Sunday, 9 January 2011

Jesus isn't Plastic!

Please do watch this video



A few months ago I moved back home after being in university, I had just gone through a horrific break up, and I was going back to the place where during my whole time at uni, I didn't want to go back to, I dreaded it. Most significant though was I was in no way walking with the Lord, I wasn't reading my Bible, I was going to church out of obligation once a month or so to keep my Mum happy and I was praying only for things like 'Please let me pass my exams first time' (which I did, which when doing Accounting and Finance is a miracle in itself), 'Please get me the best job without having to do anything' (He didn't answer that one...yet....) and a lot of other self involved prayers. Basically I was dead as a Christian, and I was living a Non-Christian life and I had been for 3 years at Uni.


However with all of that resentment towards my home town (mainly because all my Christian friends were there and I knew I was living a completely empty and meaningless life and it would remind me of that), I moved back and I went along to my home church and all I can say is God spoke to me and spoke to me big time. He made it abundantly clear that I was going no where and unless I changed pretty quick I was heading for a completely miserable life.


He did speak to me in loads of ways and one of them was this video that a mate of mine showed me when we were exchanging youtube videos (as you do).
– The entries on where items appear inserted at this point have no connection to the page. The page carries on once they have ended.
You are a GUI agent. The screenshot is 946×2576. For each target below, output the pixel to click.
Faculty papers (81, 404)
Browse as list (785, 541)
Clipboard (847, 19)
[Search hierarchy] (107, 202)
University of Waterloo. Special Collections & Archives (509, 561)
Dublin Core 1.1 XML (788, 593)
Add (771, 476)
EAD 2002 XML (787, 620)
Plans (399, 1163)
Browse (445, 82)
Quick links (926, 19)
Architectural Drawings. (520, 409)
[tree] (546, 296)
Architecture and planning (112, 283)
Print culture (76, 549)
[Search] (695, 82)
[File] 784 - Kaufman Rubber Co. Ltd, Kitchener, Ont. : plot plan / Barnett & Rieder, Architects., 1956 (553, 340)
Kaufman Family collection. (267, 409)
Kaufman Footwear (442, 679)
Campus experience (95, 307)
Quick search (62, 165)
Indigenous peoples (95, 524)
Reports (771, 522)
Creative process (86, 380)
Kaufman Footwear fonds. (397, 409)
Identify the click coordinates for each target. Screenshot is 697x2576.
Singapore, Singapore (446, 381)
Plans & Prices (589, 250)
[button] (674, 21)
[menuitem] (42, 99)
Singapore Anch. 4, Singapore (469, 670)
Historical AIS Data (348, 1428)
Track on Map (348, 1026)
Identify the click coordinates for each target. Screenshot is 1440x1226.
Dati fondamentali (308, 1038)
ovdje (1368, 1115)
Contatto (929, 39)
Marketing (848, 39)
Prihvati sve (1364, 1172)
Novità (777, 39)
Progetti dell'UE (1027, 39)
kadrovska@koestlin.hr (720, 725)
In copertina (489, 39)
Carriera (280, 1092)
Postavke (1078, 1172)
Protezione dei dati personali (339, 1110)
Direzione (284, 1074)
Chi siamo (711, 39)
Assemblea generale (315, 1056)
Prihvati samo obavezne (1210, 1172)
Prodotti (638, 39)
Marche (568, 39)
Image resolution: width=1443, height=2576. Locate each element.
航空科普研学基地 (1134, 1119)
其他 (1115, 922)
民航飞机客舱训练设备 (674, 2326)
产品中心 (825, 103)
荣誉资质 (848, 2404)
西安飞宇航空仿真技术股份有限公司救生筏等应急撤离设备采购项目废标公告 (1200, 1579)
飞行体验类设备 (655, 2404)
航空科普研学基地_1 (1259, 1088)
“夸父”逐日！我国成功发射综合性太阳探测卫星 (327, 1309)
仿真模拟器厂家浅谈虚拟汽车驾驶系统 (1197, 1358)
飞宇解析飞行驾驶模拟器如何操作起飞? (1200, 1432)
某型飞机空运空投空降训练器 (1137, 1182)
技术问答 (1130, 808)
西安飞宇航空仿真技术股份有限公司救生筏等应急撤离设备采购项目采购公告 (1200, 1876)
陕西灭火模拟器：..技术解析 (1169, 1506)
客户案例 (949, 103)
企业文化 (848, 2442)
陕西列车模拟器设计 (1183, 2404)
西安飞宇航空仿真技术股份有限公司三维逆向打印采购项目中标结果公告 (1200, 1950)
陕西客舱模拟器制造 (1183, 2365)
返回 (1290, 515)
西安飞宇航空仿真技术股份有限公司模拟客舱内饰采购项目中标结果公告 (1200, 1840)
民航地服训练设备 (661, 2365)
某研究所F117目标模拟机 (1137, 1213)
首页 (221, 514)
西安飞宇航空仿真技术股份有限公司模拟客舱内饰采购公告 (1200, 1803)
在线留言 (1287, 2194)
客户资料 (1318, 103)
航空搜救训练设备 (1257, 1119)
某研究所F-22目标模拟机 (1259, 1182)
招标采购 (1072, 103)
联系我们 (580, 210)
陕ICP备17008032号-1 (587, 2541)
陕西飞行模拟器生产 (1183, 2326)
When I first watched it, it made me angry, but I think it is supposed to do that if you are not living the way you should, I then began to question what it is that Jesus means to me? Is my Jesus plastic? After a while of pondering this I realised I had completely gotten the wrong end of the stick after all the years of sitting in sermons and living as a 'Christian', Jesus is alive and he is real and I can know him. Obviously it wasn't a miraculous sudden change with mist and fancy mood lighting, but my eyes were opened, and over the next few months with me properly reading God's word with RBT (I will be talking about that A LOT in future posts) and letting Jesus rule my life, I really have felt my relationship with Jesus grow into something so much more meaningful. I can now honestly say that my Jesus is real and alive in me and he is definitely not plastic.


Now when I watch this video it encourages me, but it is only through being challenged first that I am now able to take encouragement from it.